## TASK BRIEF
Please return every line of the listing below that contains the string "Crystal", matching case exactly.

## GIVEN RECORDS
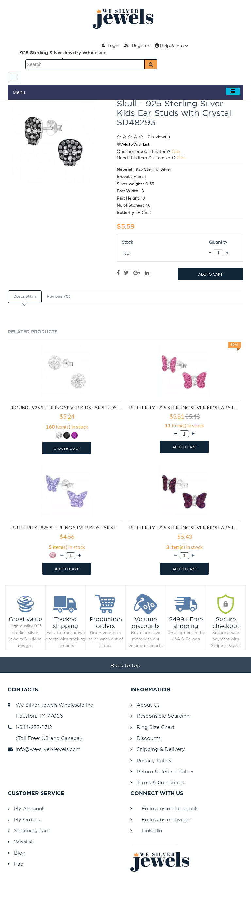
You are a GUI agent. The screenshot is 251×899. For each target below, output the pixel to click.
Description (24, 296)
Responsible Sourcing (163, 716)
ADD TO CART (210, 274)
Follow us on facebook (170, 808)
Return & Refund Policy (165, 771)
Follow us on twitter (166, 819)
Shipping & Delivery (161, 749)
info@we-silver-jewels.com (44, 749)
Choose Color (66, 448)
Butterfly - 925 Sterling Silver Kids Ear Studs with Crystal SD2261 (184, 407)
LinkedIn (152, 830)
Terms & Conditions (160, 782)
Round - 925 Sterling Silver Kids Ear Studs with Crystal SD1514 (67, 407)
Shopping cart (31, 830)
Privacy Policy (154, 760)
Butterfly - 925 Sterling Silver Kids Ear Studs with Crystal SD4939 (184, 527)
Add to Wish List (133, 144)
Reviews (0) (58, 296)
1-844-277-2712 (30, 727)
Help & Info (171, 45)
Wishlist (23, 842)
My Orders (27, 819)
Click (176, 151)
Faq (19, 864)
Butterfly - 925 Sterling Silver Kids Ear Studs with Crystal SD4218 (67, 527)
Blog (19, 853)
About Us (148, 705)
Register (136, 45)
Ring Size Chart (156, 727)
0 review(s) (159, 136)
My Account (29, 808)
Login (110, 45)
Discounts (148, 738)
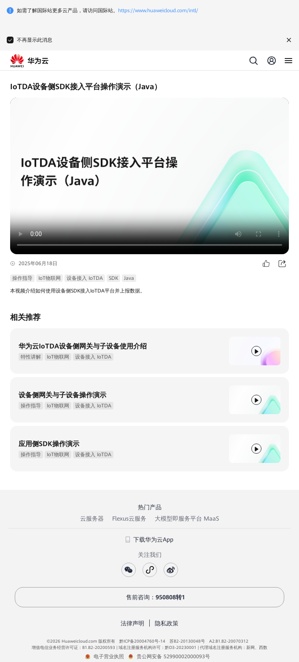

## SOLUTION TO THIS EXERCISE
Butterfly - 925 Sterling Silver Kids Ear Studs with Crystal SD2261 (184, 407)
Round - 925 Sterling Silver Kids Ear Studs with Crystal SD1514 (67, 407)
Butterfly - 925 Sterling Silver Kids Ear Studs with Crystal SD4939 (184, 527)
Butterfly - 925 Sterling Silver Kids Ear Studs with Crystal SD4218 (67, 527)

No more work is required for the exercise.